This story was originally published by Chalkbeat Indiana.
Indianapolis Public Schools may sell two closed school buildings without first offering them to charter schools for $1, a Marion County judge ruled on Monday.
Judge Heather Welch’s ruling in the district’s lawsuit against the state over the so-called $1 law—which requires districts to make those buildings available to charter schools or state education institutions for $1 sales or leases—concluded that IPS can sell the buildings because it previously agreed to share referendum funding with its Innovation Network charter schools in 2021.
The ruling against state Attorney General Todd Rokita, Indiana Secretary of Education Katie Jenner, and the Indiana state board of education means the district can sell Raymond Brandes School 65 and Francis Bellamy School 102, both of which closed to students at the end of last school year.
Raymond Brandes School 65 is on the city’s south side, at 4065 Asbury St. Francis Bellamy School 102 is on the far-east side, at 9501 E. 36th Place.
It was not immediately clear Monday if any state agency planned to appeal Welch’s ruling. In a statement, the IPS school board said it was grateful for the judge’s ruling, which the board said reaffirmed the district’s ability to make decisions about the reuse of its facilities.
“We’re proud that we have already worked with organizations and community members so that, along with a number of possible options, some of these buildings will serve students with mental health needs, deaf students, and adult learners,” the statement said. “We continue to strive to not only be a good partner but also be fiscally responsible with the resources that have been entrusted to us by our community.”
In a statement responding to the ruling, a spokesperson for Rokita’s office said it will “continue to fight to uphold the law, as it is our statutorily authorized duty.”
“Charter schools provide a multitude of positive opportunities for children and allow Hoosier parents to have a say in how their kids are being educated,” the spokesperson said.
The Indiana Department of Education did not immediately respond to requests for comment.
The lawsuit hinged on a new exemption to the $1 law, and highlighted ongoing tension between IPS and the broader charter community about resources and facilities.
That exemption applies to districts that distribute money from a voter-approved tax increase for operating or safety expenses to an “applicable charter school”
IPS, which sought relief from the $1 law in August, claimed in court filings that it was exempt from the law because it shared funds from its 2018 property tax increase with charters in its Innovation Network of autonomous schools.
Rokita’s office, however, argued that the district also needed to comply with a new referendum-sharing requirement imposed on school districts this year in order to be exempt.
That new requirement says school districts in Marion County and three other counties must share operating or safety referendum funds with charter schools that enroll a student in that district for any ballot question passed after May 10, 2023. Virtual and adult high school charter schools are exempt from receiving such funds.
In her ruling, Welch applied the “unambiguous” language of the exemption statute as written, arguing that the district is already distributing referendum funds to at least one charter school and is therefore exempt from the $1 requirement.
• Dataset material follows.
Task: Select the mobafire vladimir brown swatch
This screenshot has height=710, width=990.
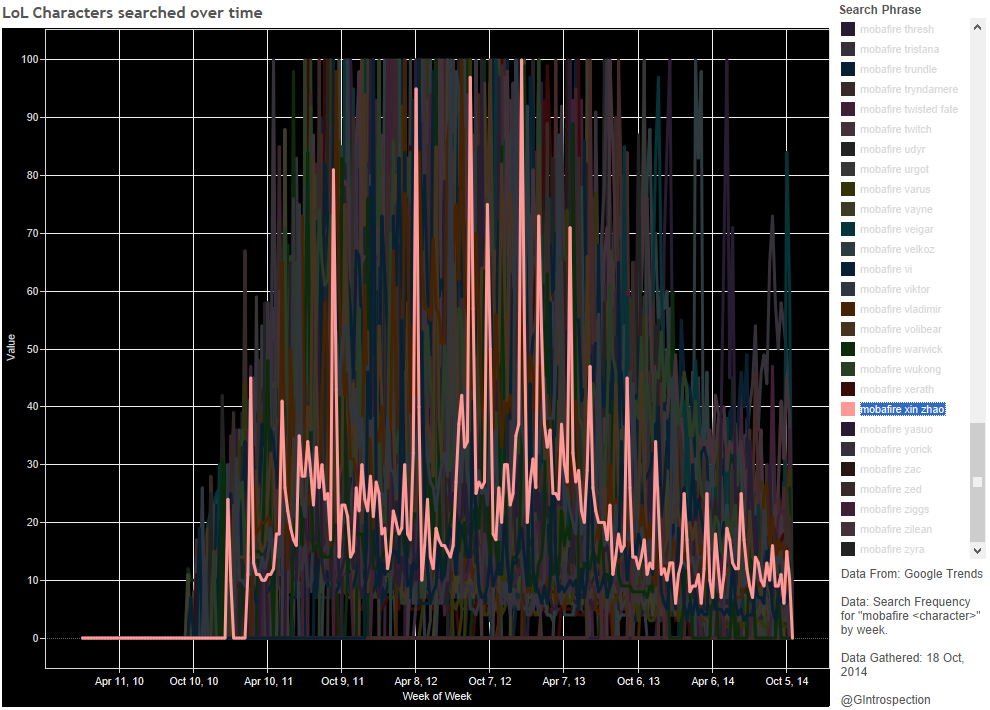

The exemption applies for as long as IPS continues to give its charter schools such distributions, the ruling noted. The distributions are slated to last through 2026.
Lawmakers could have been more specific in crafting the new exemption to explicitly require districts to follow the new referendum-sharing requirements in order to be exempt from the $1 statute, Welch said.
But the court “must ultimately apply the statutes as written and cannot otherwise engage in further statutory construction to ascertain the General Assembly’s intent for passing the 2023 amendments to the Dollar Law in the particular manner the Legislature did,” the ruling stated.
But IPS is only exempt due to the “unique timing of the prior referendum and its election to distribute funds to charter schools,” Welch noted.
If IPS were to extend its current agreement to share funding with charter schools or begin distributing funds from a referendum held after May 10 of this year, it would be subject to the new state law requiring it to distribute funds to any charter school that enrolled an IPS student, Welch added.